#### Written task:
In the passage on communist ideology, which country would Marx most likely identify today as nearest to his ideals?

━━━ Document passage

My sons’ mother is an Eastern European émigré. As she described her society prior to the fall of the Iron Curtain, the hypocrisy of communist ideology was a hidden injustice. It was not obvious as a child: the promises of the ideology are fairly concrete for children in state-paid schools and summer camp. The trouble began in college, when the theory of the ideology was transmitted. Successful students learned to regurgitate the rhetoric without being troubled with internal logic or consistency with state policy.

How, then, did the ideology serve to organize the state? Simply as a “semiotic system” used to evoke behavior. Dealing with oppositional or inconvenient people was a simple matter of threatening them with the right labels. Whether the labels were applied logically or even consistently was not a matter of great concern. In fact, everybody violated the ideology. What was critical was to avoid the ostracism or incarceration that came with the labelling.

Did Marx and Engels understand the rhetoric they invented? Almost certainly, but not as the communist leaders ultimately did. Remember that Marx laughed when asked whether Russia itself could lead the transition to communist society. He understood that the political sophistication of the Russian workers was insufficient to support communist practices. If brought back to analyze the political scene today, he would almost certainly identify Germany – the most profitable economy in the world – as the nearest to his ideals.

The inconsistency between Eastern European politics and ideology reflected, to a great degree, the impoverished practical context and political skills of the societies forced to try to implement the ideology. They had no way of visualizing the reality that Marx was trying to evoke, and so corrupted the rhetoric to serve purposes that made sense to them.

━━━━━━
━━━ Data section

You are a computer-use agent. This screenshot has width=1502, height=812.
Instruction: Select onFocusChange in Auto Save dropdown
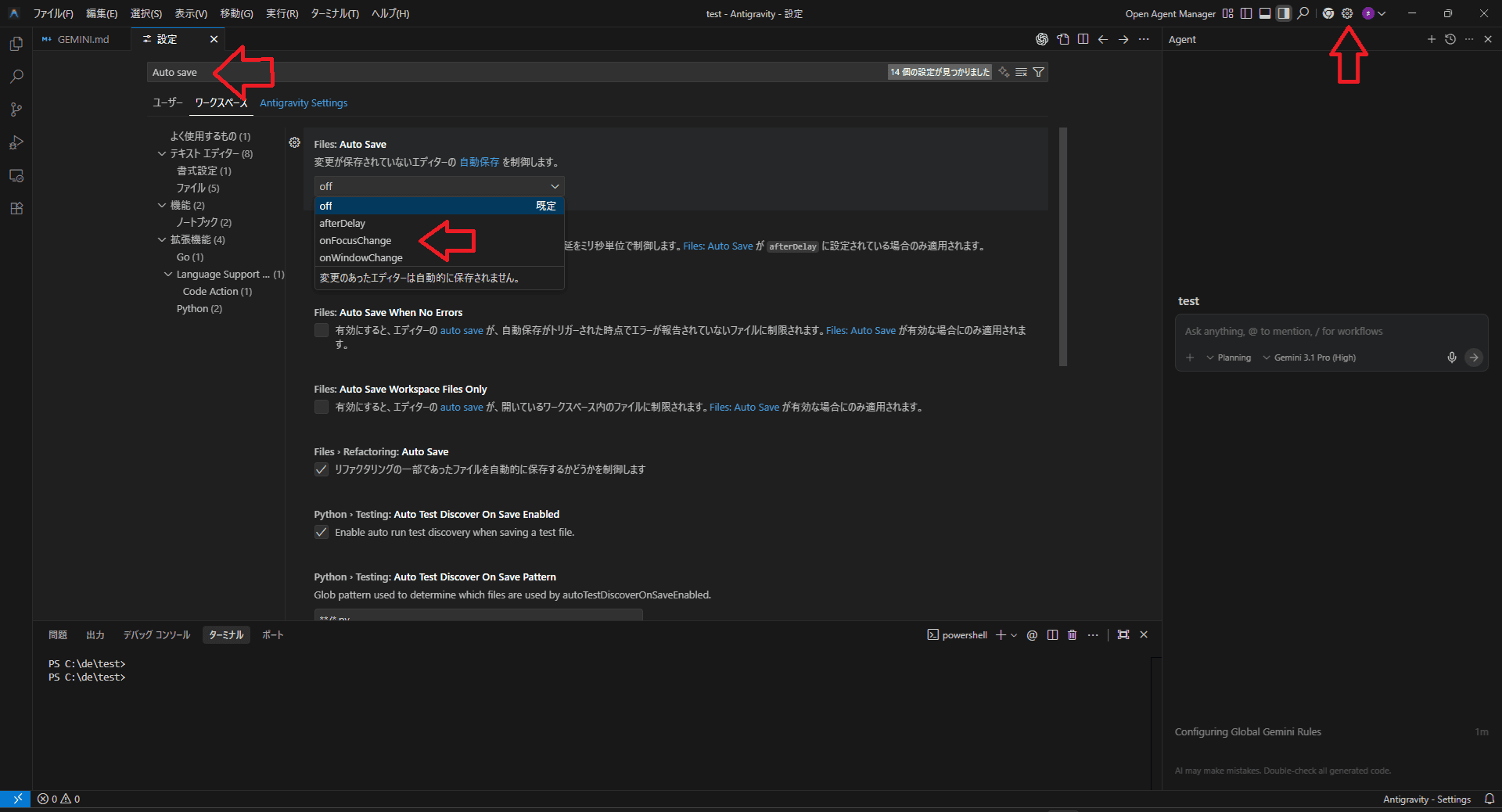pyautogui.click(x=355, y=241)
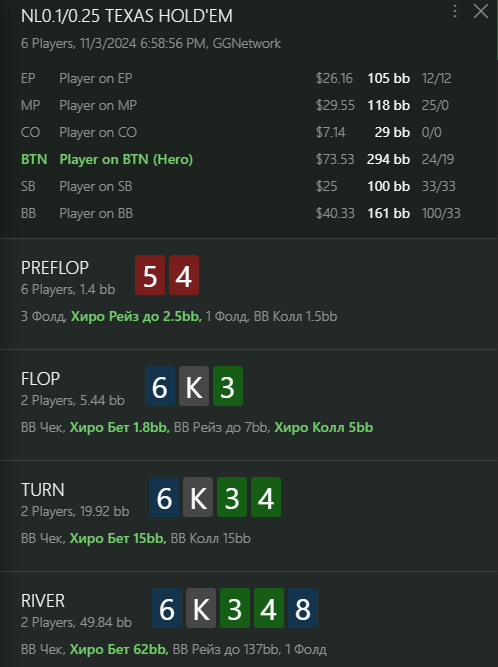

━━━━━━

#### Solution for this exercise:
Germany